# Questions About Show Jumping!



## Mckellar (Apr 18, 2012)

1- Read the rule book on what you can wear, but your coach will tell you. Some B shows allow you to just wear a polo ( short sleeve collared shirt ) Ralph Loren has great ones that are very common. But you can get a nice golf shirt. Make sure it fits nicely. I see one girl at the show who wears ( im pretty sure, ) a mans golf shirt. The sleeves are very long, shirt is very very baggy and just don’t look neat at all. But some jumpers you do wear a jacket, since it is a B show and it is jumpers you can use your green jacket. I don’t see many of those anymore, kind of out of style in our area of showing but have a nice shirt underneath. Nothing flashy like bright pink, bright yellow exc. A nice pastel type colour. 

2- Yes you can wear front and back boots. Leather, neoprine, sheepskin, or even polos. Where whatever you usually school in at home with there are no restrictions on what you have your horse wear. You can also wear bell boots. But keep it simple, use what you use at home. 

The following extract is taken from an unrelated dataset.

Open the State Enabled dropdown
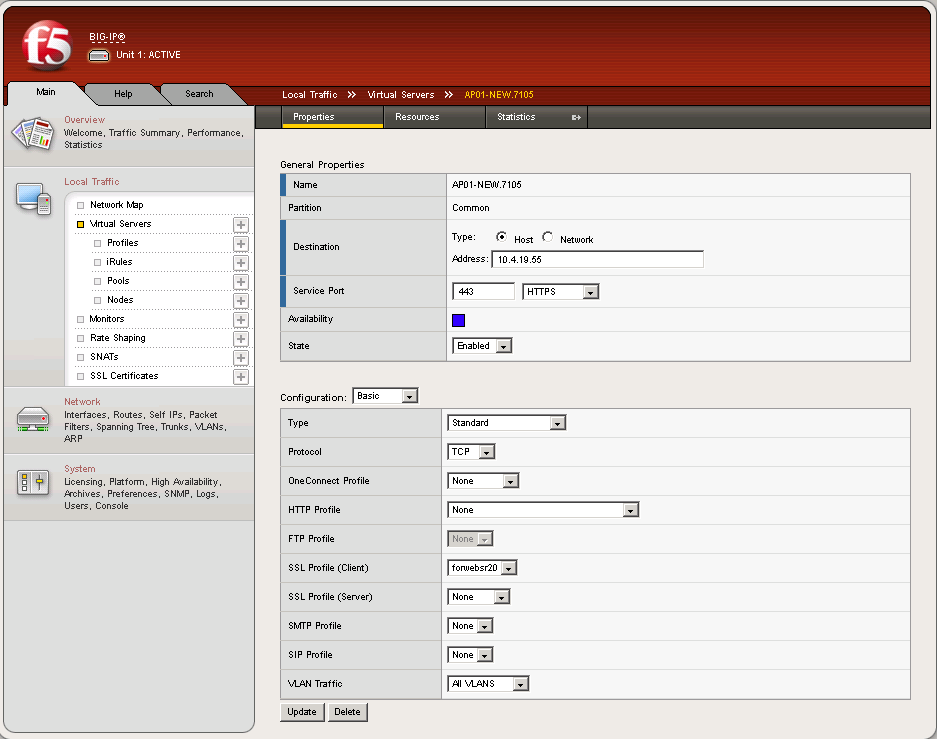Viewport: 937px width, 739px height. coord(482,346)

3- There is usually 10 jumping efforts. Example: Jumping 1,2,3, 4a 4b, 5,6,7, 8a 8b , 9 then jump off would be like: 1, 4a 4b, 10, 11, 6, 12, 13, 2, 

Your jump off will be around 7 jumps. – 9. and an “a, b” combination counts as one jump. Being on that topic, if your in a combination of “A” and “B” and your horse refuses at “B” you MUST jump “A”. But if you jump a combination of 3 jumps with say each is 4 strides away, even thought its in one line, if you horse refuses you just jump in the middle then you would have to re jump it inside the line. You can’t start at the beginning. I hope that makes sense. 

If you are in a speed class then there is no jump off its just the fastest clean time. But that should be rephrased as the cleanest fast time. The winner has a clean round with the smallest amount of faults including time faults. So even if you have a clear round with one time fault you can still be in good standing. People get pretty crazy in those classes so be safe and clean and you will do well. 

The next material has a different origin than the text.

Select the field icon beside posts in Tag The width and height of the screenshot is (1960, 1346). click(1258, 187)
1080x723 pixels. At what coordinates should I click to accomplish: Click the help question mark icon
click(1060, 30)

Check ahead of time what table it is: Whether rails are 4 faults or seconds added onto your time. 

Extras: When you hear the buzzer/beeper you have 45seconds to get to the first fence, so don’t rush 45 seconds is a lot of time but be aware of where your first jump is so you will be in the area and give yourself enough room to make a nice circle or aproach to the jump and have enough pace. 

You didn’t say what level you are doing but ask away if you have any more questions!


----------



## Alphonso (Jun 24, 2012)

Thank you! That was extremely helpful!! I will definitely ask you if I have any other questions.
_Posted via Mobile Device_


----------